[EXERCISE DATA — start]

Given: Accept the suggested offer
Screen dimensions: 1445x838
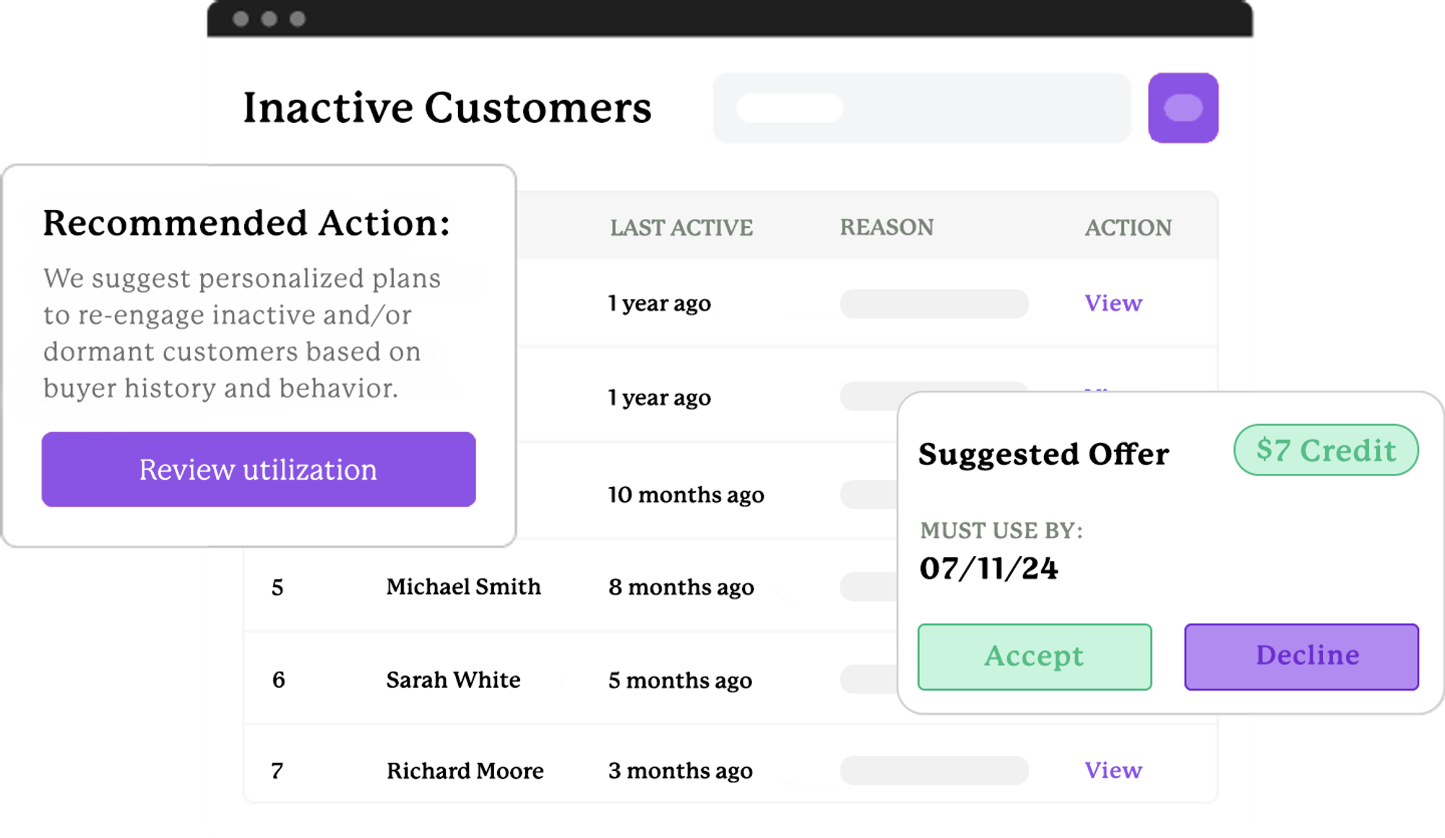Looking at the screenshot, I should 1034,657.
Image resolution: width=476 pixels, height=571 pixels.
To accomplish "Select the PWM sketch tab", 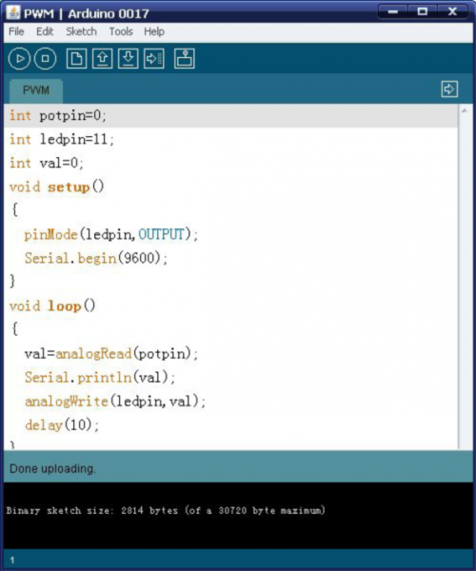I will pos(36,90).
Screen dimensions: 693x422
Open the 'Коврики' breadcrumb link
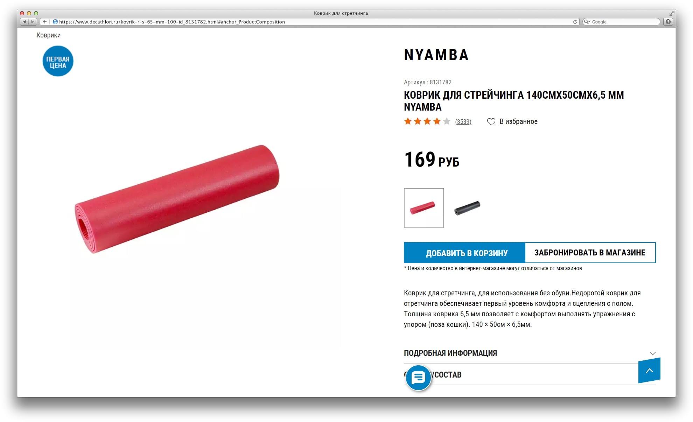(x=49, y=35)
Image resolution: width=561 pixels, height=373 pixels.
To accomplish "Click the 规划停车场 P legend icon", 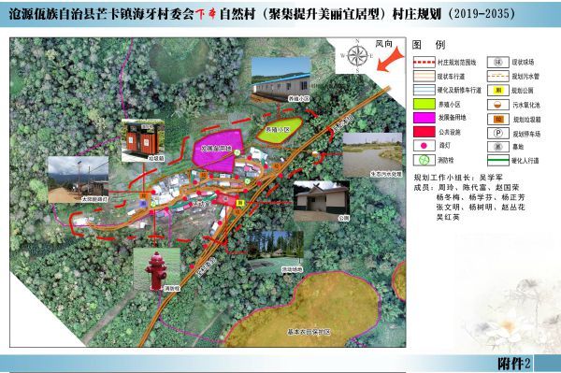I will tap(498, 134).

[EXERCISE DATA — finish]

▶ YOUR ASSIGNMENT
Among the records above, find each line holding "resolution" and list it.

▶ ANSWER TO THIS TASK
Image resolution: width=476 pixels, height=571 pixels.
Image resolution: width=561 pixels, height=373 pixels.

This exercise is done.